§ SOURCE MATERIAL
==*==

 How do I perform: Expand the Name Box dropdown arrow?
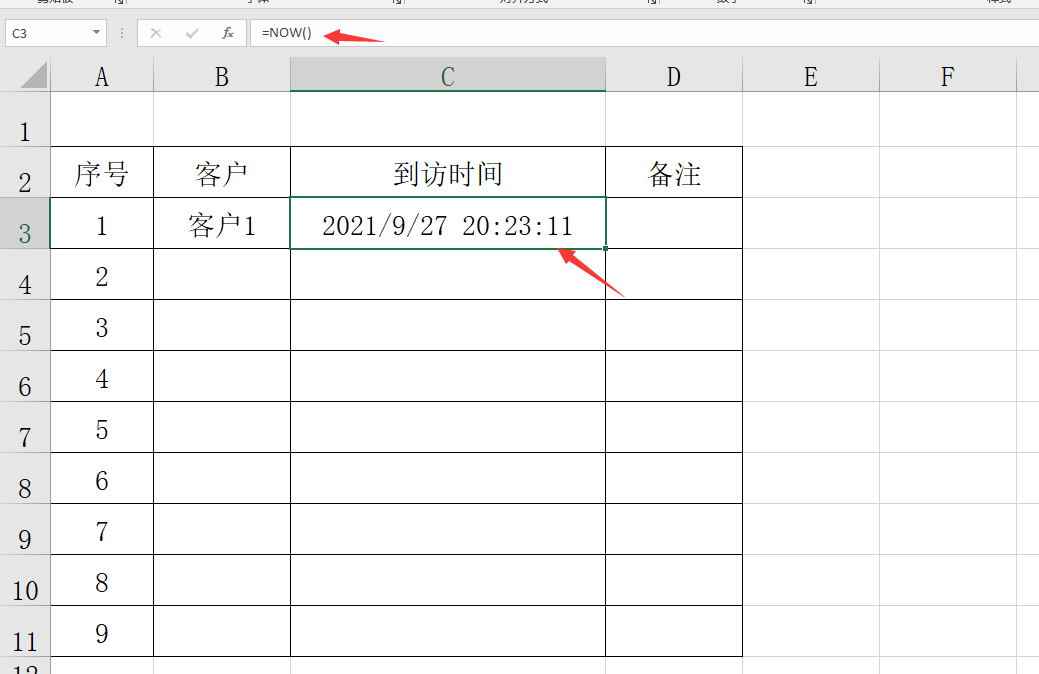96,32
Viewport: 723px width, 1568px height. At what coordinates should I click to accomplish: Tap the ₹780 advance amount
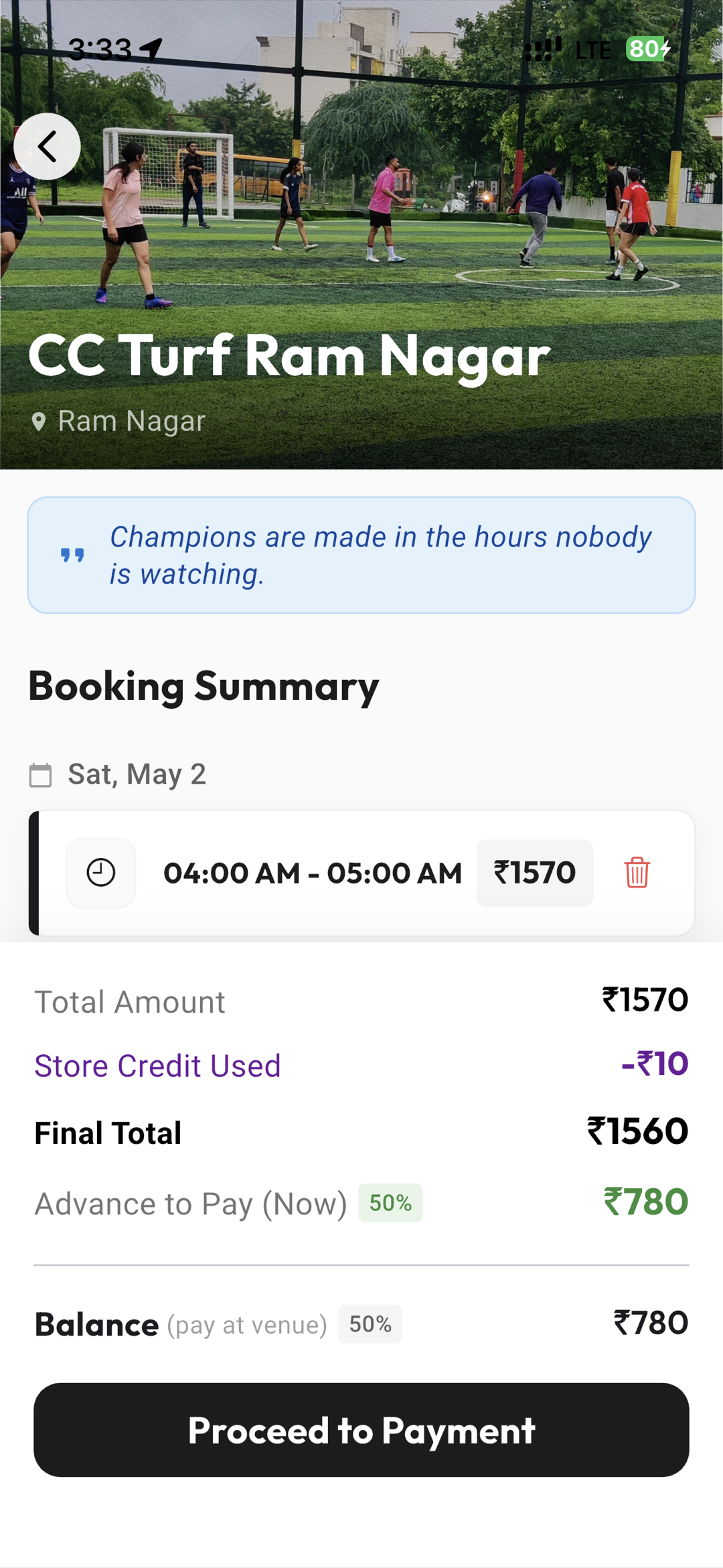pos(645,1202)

==*==

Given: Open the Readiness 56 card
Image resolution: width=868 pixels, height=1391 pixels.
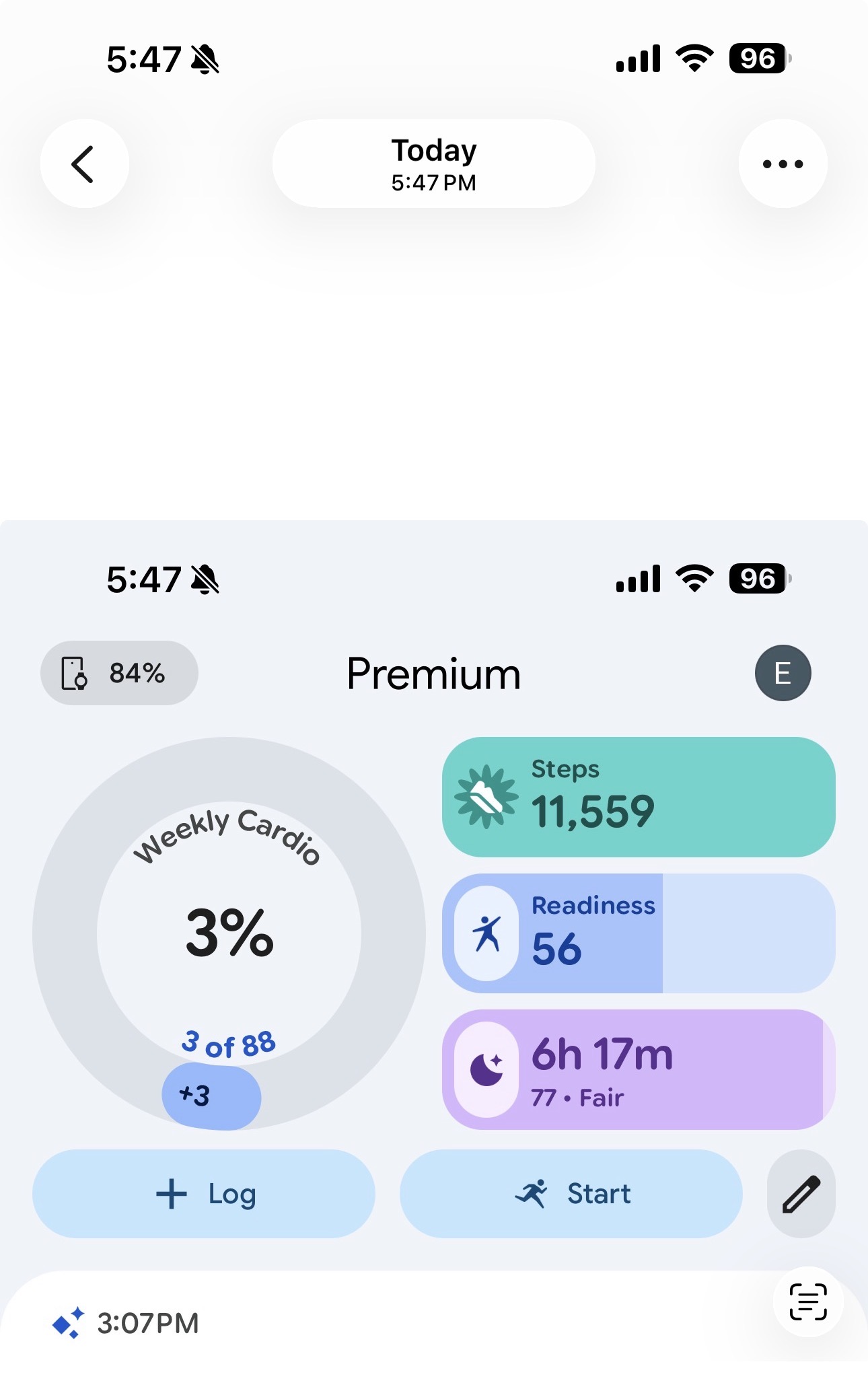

==*==

§ WHAT IS REQUIRED
Above is a listing; print exactly its lines from the one with "Given: Open the Readiness 56 card" through the one with "Image resolution: width=868", and no other lines.

§ RESULT OF THE TASK
Given: Open the Readiness 56 card
Image resolution: width=868 pixels, height=1391 pixels.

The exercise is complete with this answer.